We’re not organising this one. But NASA’s administrator is in Australia. I’m excited, but then I remember Apollo 8 going behind the Moon on Christmas Day.

Today the head of NASA, Charles F Bolden Jr, will speak at a public event at the University of Sydney co-hosted by the US Studies Centre, CAASTRO (ARC Centre of Excellence for All-sky Astrophysics) and the US Consulate General.

We don’t know what else he’s got on.

They say he’ll talk about the next chapter in America’s story of space exploration and will include a Q&A with students and academics.

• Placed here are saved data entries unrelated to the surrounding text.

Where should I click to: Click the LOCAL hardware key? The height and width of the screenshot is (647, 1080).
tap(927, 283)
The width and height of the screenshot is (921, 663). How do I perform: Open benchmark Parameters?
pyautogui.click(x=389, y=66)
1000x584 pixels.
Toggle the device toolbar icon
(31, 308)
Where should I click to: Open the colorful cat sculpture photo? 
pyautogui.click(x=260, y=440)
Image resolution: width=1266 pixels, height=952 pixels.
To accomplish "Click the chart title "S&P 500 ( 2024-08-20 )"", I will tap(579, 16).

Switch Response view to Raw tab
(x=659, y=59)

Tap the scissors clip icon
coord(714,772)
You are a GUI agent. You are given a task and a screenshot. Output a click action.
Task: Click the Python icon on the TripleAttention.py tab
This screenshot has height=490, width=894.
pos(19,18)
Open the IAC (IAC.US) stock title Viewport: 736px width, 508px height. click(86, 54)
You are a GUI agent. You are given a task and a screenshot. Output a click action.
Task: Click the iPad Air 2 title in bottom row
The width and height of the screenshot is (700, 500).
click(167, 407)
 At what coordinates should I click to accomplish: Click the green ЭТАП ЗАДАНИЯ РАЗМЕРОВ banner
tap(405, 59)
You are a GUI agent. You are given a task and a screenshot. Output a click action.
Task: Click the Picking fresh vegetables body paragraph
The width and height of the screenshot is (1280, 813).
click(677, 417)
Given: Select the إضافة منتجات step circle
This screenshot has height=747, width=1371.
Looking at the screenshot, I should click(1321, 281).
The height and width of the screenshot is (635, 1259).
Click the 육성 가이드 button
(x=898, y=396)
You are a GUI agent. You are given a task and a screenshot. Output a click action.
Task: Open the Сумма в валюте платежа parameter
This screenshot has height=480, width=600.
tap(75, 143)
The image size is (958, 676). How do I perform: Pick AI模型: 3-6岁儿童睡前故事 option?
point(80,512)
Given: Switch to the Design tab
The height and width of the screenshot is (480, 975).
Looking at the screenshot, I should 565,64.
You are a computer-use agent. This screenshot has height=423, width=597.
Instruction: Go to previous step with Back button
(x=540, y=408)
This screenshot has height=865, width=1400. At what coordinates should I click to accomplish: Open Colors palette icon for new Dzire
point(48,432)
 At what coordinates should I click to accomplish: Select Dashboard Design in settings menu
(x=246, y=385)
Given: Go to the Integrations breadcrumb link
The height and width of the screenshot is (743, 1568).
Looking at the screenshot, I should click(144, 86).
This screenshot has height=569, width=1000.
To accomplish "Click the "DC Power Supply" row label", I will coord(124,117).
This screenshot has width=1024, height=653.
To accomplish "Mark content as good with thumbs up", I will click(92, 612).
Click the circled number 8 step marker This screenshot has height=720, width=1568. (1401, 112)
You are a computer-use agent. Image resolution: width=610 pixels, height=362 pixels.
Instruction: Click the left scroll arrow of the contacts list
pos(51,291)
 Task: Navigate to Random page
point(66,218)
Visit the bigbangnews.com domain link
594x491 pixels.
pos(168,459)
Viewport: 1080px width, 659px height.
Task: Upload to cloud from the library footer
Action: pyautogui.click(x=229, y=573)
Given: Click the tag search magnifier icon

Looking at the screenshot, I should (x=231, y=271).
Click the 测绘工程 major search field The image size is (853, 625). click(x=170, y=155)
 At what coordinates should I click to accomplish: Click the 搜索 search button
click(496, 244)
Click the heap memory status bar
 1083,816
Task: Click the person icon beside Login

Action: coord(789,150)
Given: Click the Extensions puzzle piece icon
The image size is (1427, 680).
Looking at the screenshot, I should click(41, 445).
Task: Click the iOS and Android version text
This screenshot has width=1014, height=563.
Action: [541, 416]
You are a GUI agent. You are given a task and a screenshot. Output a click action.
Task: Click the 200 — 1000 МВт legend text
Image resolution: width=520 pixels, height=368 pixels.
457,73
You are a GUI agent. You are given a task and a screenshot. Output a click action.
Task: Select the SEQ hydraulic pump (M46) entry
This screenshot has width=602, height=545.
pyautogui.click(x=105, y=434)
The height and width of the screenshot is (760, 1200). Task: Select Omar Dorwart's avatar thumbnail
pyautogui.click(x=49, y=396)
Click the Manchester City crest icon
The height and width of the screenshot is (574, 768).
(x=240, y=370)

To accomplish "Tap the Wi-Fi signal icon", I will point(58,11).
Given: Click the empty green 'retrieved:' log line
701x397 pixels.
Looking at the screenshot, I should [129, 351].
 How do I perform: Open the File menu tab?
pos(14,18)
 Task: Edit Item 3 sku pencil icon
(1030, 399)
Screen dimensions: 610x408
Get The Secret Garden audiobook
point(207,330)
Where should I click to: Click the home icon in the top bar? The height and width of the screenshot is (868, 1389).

Retired Marine Corps Major General Charles Bolden Jnr travelled into orbit four times between 1986 and 1994 and was appointed the twelfth administrator of the National Aeronautics and Space Administration by President Obama in 2009.

Media contact is Nina Fudala, 0409 321 918,

Looking ahead: L’Oréal Australia & New Zealand For Women in Science Fellowships – Nominations now open, winners announced in August

Nominations for the 2012 L’Oréal Australia & New Zealand For Women in Science Fellowships are now open.

This year the three Fellowships increase in value to $25,000 each. And for the first time they’re open to New Zealanders.

Each year since 2007, L’Oréal Australia has offered three Fellowships to help early-career women scientists consolidate their careers and rise to leadership positions in science.

The winners will be announced on August 24 at a ceremony in Melbourne.

Read about past fellows here:

17 April: Jim’s Mowing founder talks at NICTA about his research and what makes people tick in the Meet-the-Founder lecture series

Jim Penman started a part-time gardening business while undertaking his PhD in history at La Trobe University. He launched a full-time mowing business in 1982 with just $24.

Jim’s Group now has more than 3,200 franchisees and a turnover of about $350 million.

Jim is still actively involved in the running of the business, and is directly accessible to all his franchisees and to any client with a serious complaint.

He is currently funding a research program at La Trobe University on the biological basis of social behaviour. It is based on his PhD thesis. The Australian Research Council has further aided this project with a $1 million matching grant.